El presidente de Estados Unidos, Donald Trump, firmó el martes un decreto que busca reforzar los requisitos de prueba de ciudadanía para el registro de votantes, lo que, según los críticos, podría privar del derecho al voto a personas de bajos recursos y de la tercera edad que no tienen fácil acceso a documentos de ciudadanía como pasaportes o certificados de nacimiento.
Los legisladores estatales republicanos han buscado durante mucho tiempo requerir tales documentos para el registro de votantes, pero un gran obstáculo ha sido un fallo de la Corte Suprema que obliga a los estados a aceptar, al menos para las elecciones federales, el formulario de registro de votantes genérico ofrecido por la Comisión de Asistencia Electoral de Estados Inidos (EAC, por sus siglas en inglés), que actualmente no requiere documentos que prueben la ciudadanía.
La orden de Trump instruye a la EAC a agregar el requisito y a retener fondos electorales de los estados que no hagan cumplir el requisito para los votantes que usan el formulario federal para registrarse.

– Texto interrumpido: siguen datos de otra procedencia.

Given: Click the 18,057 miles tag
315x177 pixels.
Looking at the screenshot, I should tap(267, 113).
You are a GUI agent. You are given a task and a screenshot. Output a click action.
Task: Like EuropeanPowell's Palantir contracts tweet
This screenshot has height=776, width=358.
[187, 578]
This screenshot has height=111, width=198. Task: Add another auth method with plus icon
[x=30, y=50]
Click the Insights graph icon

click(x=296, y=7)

La EAC está compuesta actualmente por dos designados demócratas y dos republicanos.
“La Comisión de Asistencia Electoral de Estados Unidos revisa cuidadosamente el decreto del presidente y determinando los próximos pasos para mejorar la integridad del registro de votantes y las elecciones estatales y federales”, dijo el presidente de la EAC, Donald Palmer, en un comunicado. “También anticipamos consultar con funcionarios electorales estatales y locales”.

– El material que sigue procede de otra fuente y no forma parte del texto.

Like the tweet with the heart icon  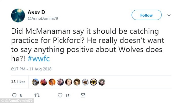[x=60, y=95]
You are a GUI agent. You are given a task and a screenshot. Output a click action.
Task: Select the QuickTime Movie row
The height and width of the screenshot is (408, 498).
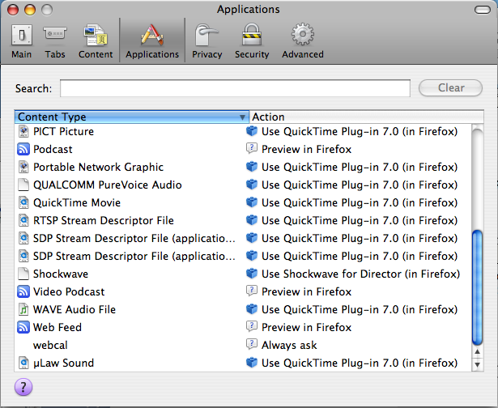click(77, 202)
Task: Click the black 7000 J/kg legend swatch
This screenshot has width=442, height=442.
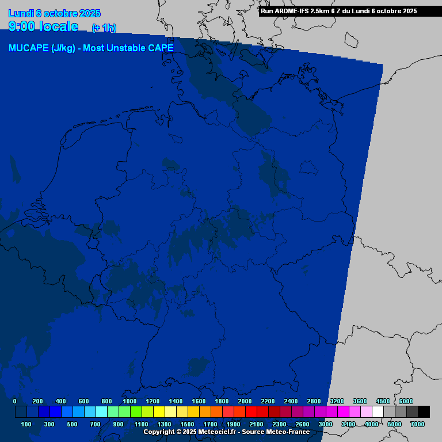Action: 424,411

El decreto también instruye al Departamento de Seguridad Nacional (DHS, por sus siglas en inglés) a trabajar con el Departamento de Eficiencia Gubernamental de Elon Musk para revisar los padrones electorales estatales en un esfuerzo por identificar a los extranjeros en las listas, y entregar esa lista a los funcionarios estatales y locales encargados de gestionar las elecciones.

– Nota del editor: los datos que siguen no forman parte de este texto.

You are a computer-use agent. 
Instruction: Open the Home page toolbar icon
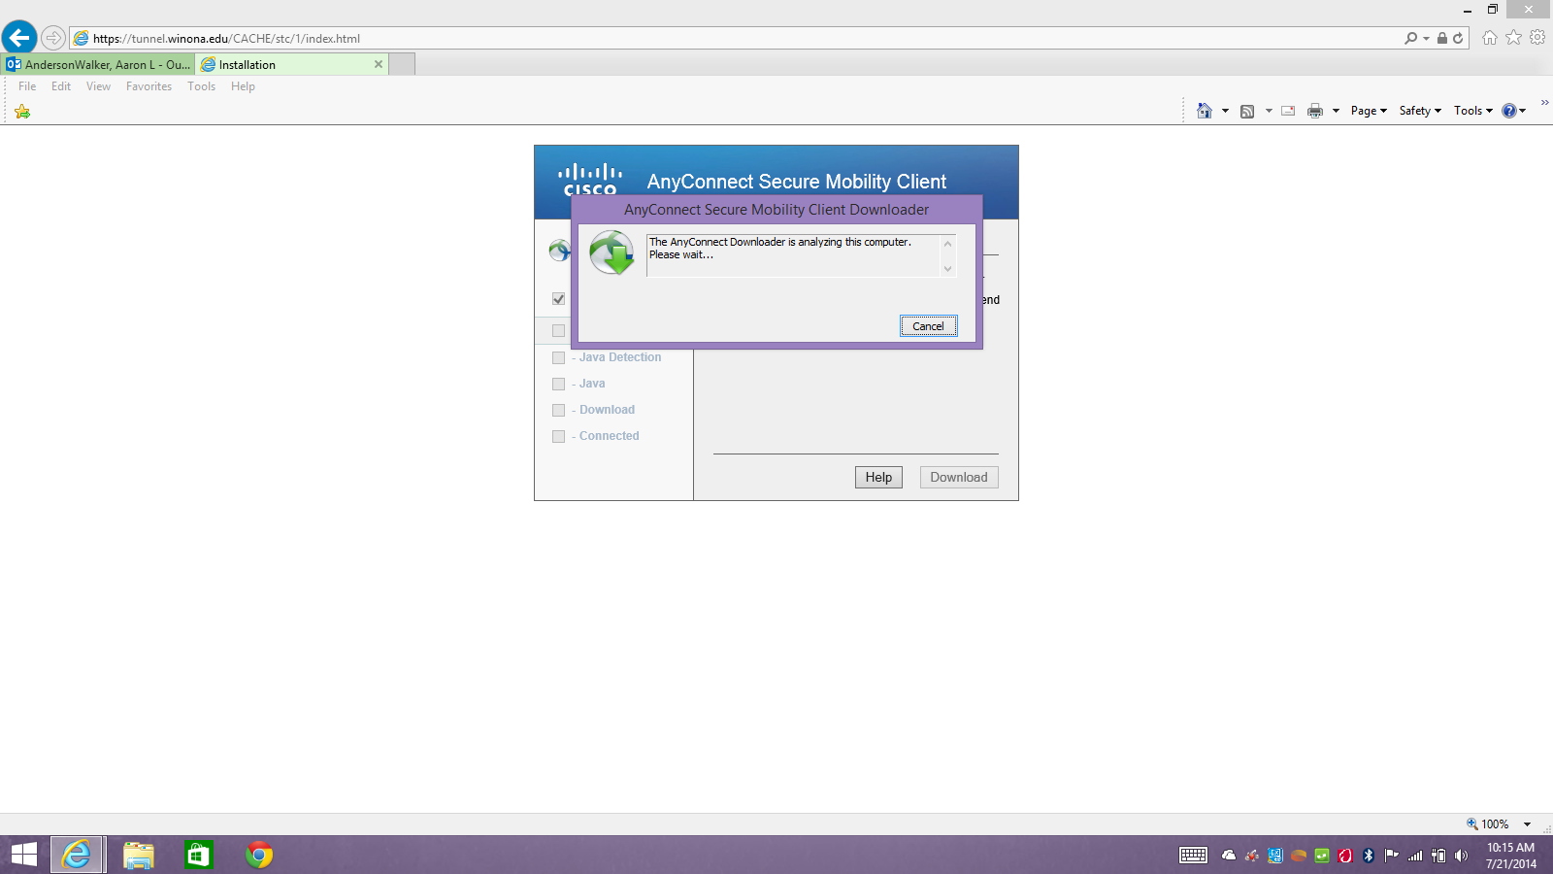click(x=1205, y=111)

El decreto facilita cambios potencialmente radicales en las prácticas electorales que los conservadores han buscado durante mucho tiempo, mientras capitaliza las afirmaciones falsas de Trump sobre un fraude generalizado en las elecciones de 2020. El impacto del decreto no será completamente claro hasta que se implemente, y partes de ella podrían ser impugnadas en los tribunales.